De repente, avista um individuo a olhar para o mar, em cima de uma falésia. Aproxima-se e diz-lhe : “Olhe ai, o meu amigo por acaso não me sabe dizer onde é que eu estou ?”.
O individuo olha para ele, pensa um bocado, e responde-lhe
– “Bem, você esta num balão.”
– “Mmmh, muito obrigado. Diga-me so mais uma coisa. Você é matematico, não é ?”
– “Sou matematico, de facto, é a minha profissão. Mas como é que você adivinhou ?”
-“Bom, é simples. Eu fiz-lhe uma pergunta. Você reflectiu antes de responder. A sua resposta é rigorosamente exacta, e não me serve absolutamente para nada !”
Delicioso, não é ?
Abraços
De qualquer forma v. levantou aí uma questão pertinente. O facto da crença também poder levar a utopias e essa ubris não ser menos perigosa que a ateia.
Seguindo a ortodoxia católica, tal não deveria nunca acontecer.
Ainda assim, as heresias foram precisamente isso. Deve-se aos milenarismos heréticos as maiores barbaridades em nome dessa utopia da igualdade.
No entanto, foi a ortodoxia de Roma que sempre os travou. E isto é que tende a ser contado às avessas.
Mas, aos aprendizes de feiticeiros ateus ou científicos materialistas e utilitaristas, o que os pode travar?
Até porque, quanto mais eruditas são as questões- menos controle geral existe. Nenhum de nós controla “esquemas financeiros” nem modelos matemáticos para alavancagens magníficas.
Olá,
Pois eu é que devo ter lido mal porque estive aqui com problemas na ligação.
Há-de ser isso. Ainda que esta questão do uso da matemática tenha posições contrárias.
Estive para fazer o post com esse artigo que lhe falei. Uns consideram que os próprios matemáticos aderiram a esta facilidade dos modelos financeiros, pelo facto de se abrir um campo de aplicação enorme. e consideram-nos aprendizes de feiticeiros.
Outros, entre os quais se encontra o Taleb dizem que a culpa foi apenas dos financeiros e que emprestar dinheiro a quem não pode pagar nada tem de matemático.
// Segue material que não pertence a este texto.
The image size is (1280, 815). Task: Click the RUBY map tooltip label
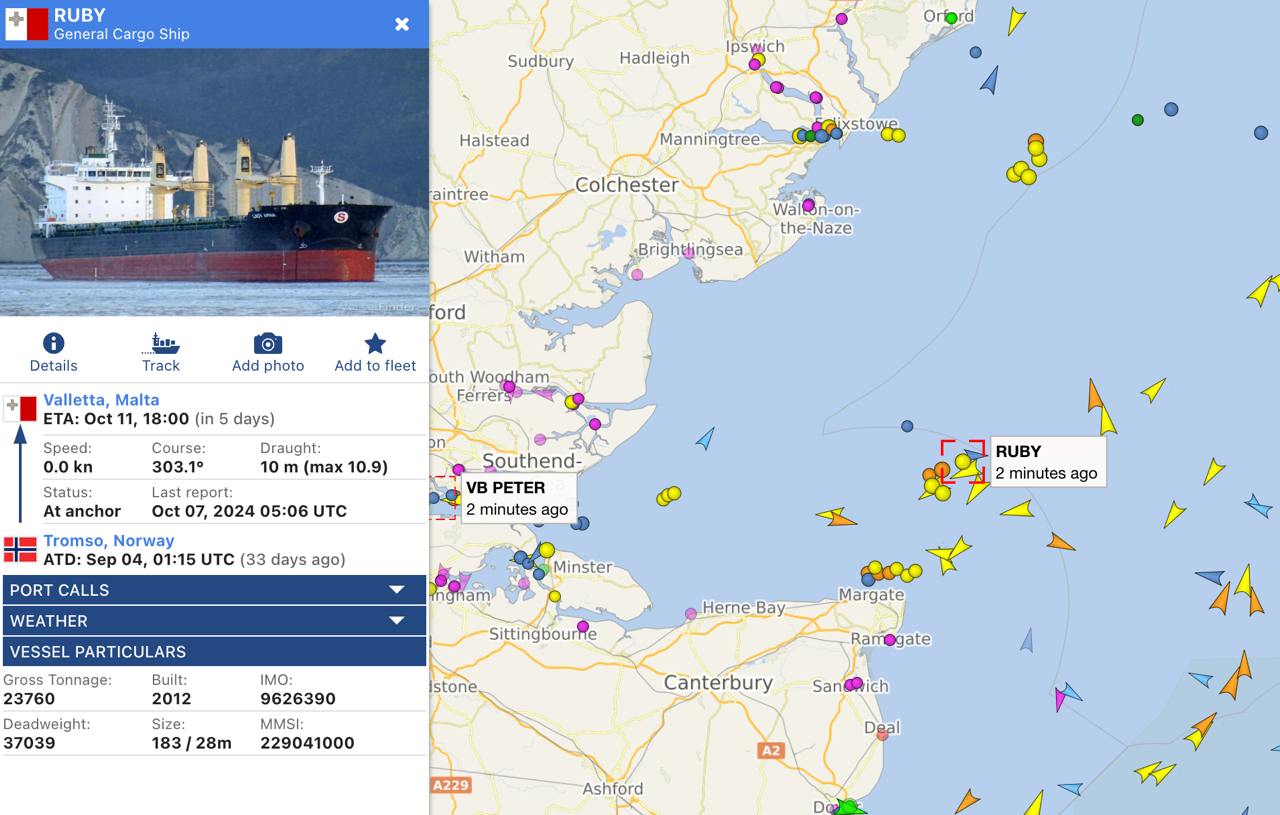pos(1047,462)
De qualquer forma, seja matemática, seja o que for, modelos teóricos e probabilísticos não deveriam ser tomados por infalíveis. Mas, a verdade é que enquanto funcionam e dão a render, ninguém pensa nisso.
E há-de ter sido sempre assim, com modelos ou com “esquemas” como dantes lhes chamavam.
Bom dia Zazie,
Devo ter-me expressado mal.
O meu proposito não era criticar a utopia “cristã” em contraposição a outras, nem o exemplo que dei dos Indios do Brasil pode em rigor ser apresentado como um movimento propriamente “cristão” (trata-se mais de uma forma de sincretismo com uma base fortemente tradicional, a razão pela qual me lembrei dele é que vem misturado com um saber “livresco”, por influência dos missionarios, reclamando-se assim de uma autoridade assente no saber).
O que eu questiono, muito simplesmente, é a nossa propensão para nos colocarmos nas mãos do saber cientifico como se ele valesse alguma coisa por si. O reino da tecnologia nasce desse fenomeno, e também a crise dos bancos. Nasce da nossa tendência para cair de forma perfeitamente inconsciente nas miragens de uma pseudo-ciência que nos propõe tudo dado de bandeja, como se isso nos fosse devido e devesse cair milagrosamente dos céus.
Ora bem, o que eu digo apenas, aceitando que o fenomeno resulta da falta de uma educação ética e filosofica minima (“science sans conscience” diz Rabelais), é que se trata também de ma compreensão do que é a ciência. Ou seja, paradoxalmente, de uma tremenda falta de cultura cientifica.
A ciência, a verdadeira ciência, é rigorosa e desenvolve-se numa atenção constante e lucida aos seus limites, que marcam também os seus poderes (limitados por hipotese).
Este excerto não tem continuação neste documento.